Results for PCA presented in Fig. 2a–d showed that in general there was satisfactory discrimination between the five varieties of cocoa, indicating that the data should provide enough information to develop classification models for cocoa varieties (Reis et al. 2013).
Fig. 2.
a Score plots for the first three principal components (PC) (whole samples); b loadings for the principal component analysis (PCA) carried out for the whole cocoa samples. 1. PH16, 2. BN34, 3. SR162, 4. CEPC2002, 5. PP. c score plots for the first three principal components (ground samples); d loadings for the PCA carried out for the ground cocoa samples. 1. PH16, 2. BN34, 3. SR162, 4. CEPC2002, 5. PP
For whole cocoa beans, the first three principal components were responsible for 68, 27, and 3%, of the total variance among the whole cocoa samples. The scatter plot of the first three principal components presented in Fig. 2a indicated that different classes of samples are subtly separated with five distinct groups, or clusters. Some absorption maxima were observed in the loadings (Fig. 2b) region of 490 and 650 nm, associated to blue and red colours, respectively. Peaks in the NIR range were observed at 1420 nm, associated to the O–H first overtone, C–H stretching and deformation and N–H first overtone; 1600 nm, corresponding to O–H first overtone; 1926 nm (1920–1940, influenced by C=O second overtone, O–H stretching and deformation associated to water) and 2132 nm (NH stretching and C=O stretching of amino acids) (Osborne and Fearn 1986).

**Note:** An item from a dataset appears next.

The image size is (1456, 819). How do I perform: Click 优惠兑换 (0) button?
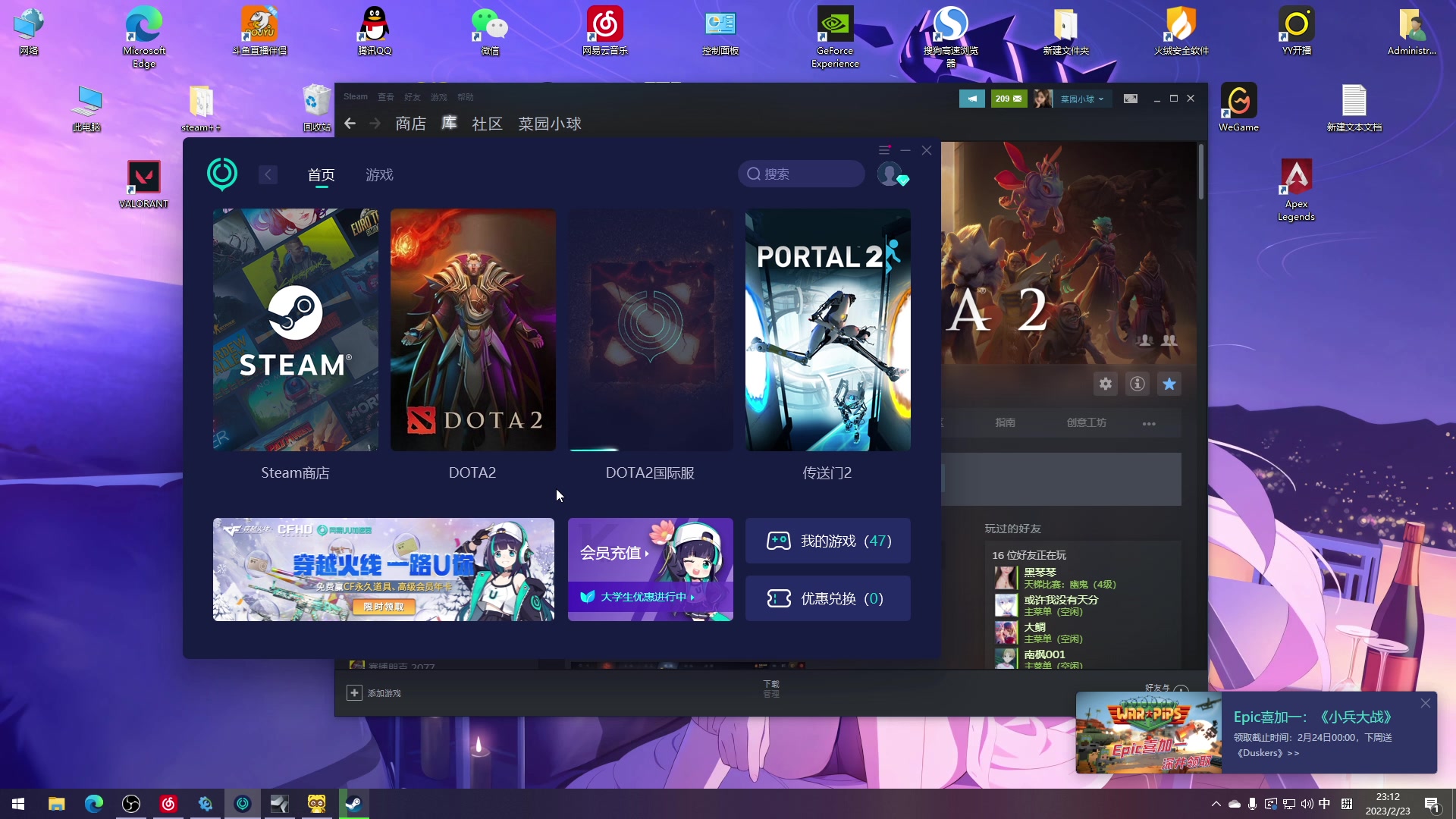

Regarding ground samples, the first three principal components were responsible for 72, 24 and 2%, respectively; of the total spectral variance among the ground cocoa samples (Fig. 2c, d). In Fig. 2d it could be seen a high intensity peak of absorption in the visible range of 490 nm. In addition, bands around 1212, 1728, and 2312 nm (C–H stretching 2nd overtone, 1st overtone stretching, and deformation associated to CH2) were observed, while the wavelength region of 1936 nm is associated to O–H stretching and deformation of water (Osborn and Fearn 1986).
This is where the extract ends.